Astral Republic

✱ LABORATORY · Experiment

Boids — How Does a School of Fish Move as One Body

Just three rules, and hundreds of them gather and scatter as if alive. Try tuning the weights yourself.

🔍 What is this?

When a school of fish or a flock of birds ripples and moves as if it were one body, no one is conducting it. Each one just looks at its neighbors and follows a few identical rules — yet the whole thing becomes a living flock. Craig Reynolds proved this in 1986 with “Boids.”

⚙️ How it works — exactly three rules

  1. Separation — steer slightly away from neighbors that are too close (avoid collisions).
  2. Alignment — match your heading to the average direction of your neighbors.
  3. Cohesion — move toward the center of your neighbors.

Just the balance of weights between these three completely changes the flock’s character.

▶️ Try it yourself

Crank up cohesion and they clump into one blob; crank up separation and they scatter. Drop alignment to zero and it’s every fish for itself — not a flock, just dots.

💡 Click in the water — toss in some bait, ripples spread, and the fish rush over in a swarm.
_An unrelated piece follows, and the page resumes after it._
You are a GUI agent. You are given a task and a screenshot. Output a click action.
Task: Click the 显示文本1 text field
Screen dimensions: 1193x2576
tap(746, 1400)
Once it’s eaten, they go back to their own ways.

● LIVE DEMO직접 만져보세요

🛠 My reproduction

That’s the whole thing: each fish scans its neighbors within a radius every frame and adds up three forces (separation, alignment, cohesion). I exposed the weights as sliders, rotated each fish toward its heading, and swung the tail fin left-right with a sin to give a swimming feel.
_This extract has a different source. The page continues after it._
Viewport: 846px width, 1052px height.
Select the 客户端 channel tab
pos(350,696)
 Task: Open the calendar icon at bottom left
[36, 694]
for (const o of neighbors) {
  separation += away(b, o) * sepW;   // push away if too close
  alignment  += o.velocity * aliW;   // follow the neighbors' average direction
  cohesion   += (center - b.pos) * cohW; // gather toward the flock center
}
velocity += separation + alignment + cohesion;

The bait interaction — a click creates bait and ripples at that spot and adds a strong pull toward it for every fish. Fish that get close nibble the bait away (life decreases); once it’s gone, the pull releases and, with only the three rules left, they scatter back into the flock.

if (food) {
  velocity += toward(food) * 0.5;     // swarm toward the bait
  if (dist(b, food) < 14) food.life -= 3; // nearby fish eat it away
}

📝 Takeaways

The core idea is “order emerges from rules alone, with no central control.” Toss in a single piece of bait and the whole flock rushes in and scatters — nobody ordered it, yet it feels natural. It’s striking that dropping just the alignment weight to zero instantly kills the sense of a “flock.” Game AI (crowds, fish), drone swarms, and crowd simulations are all cousins of this.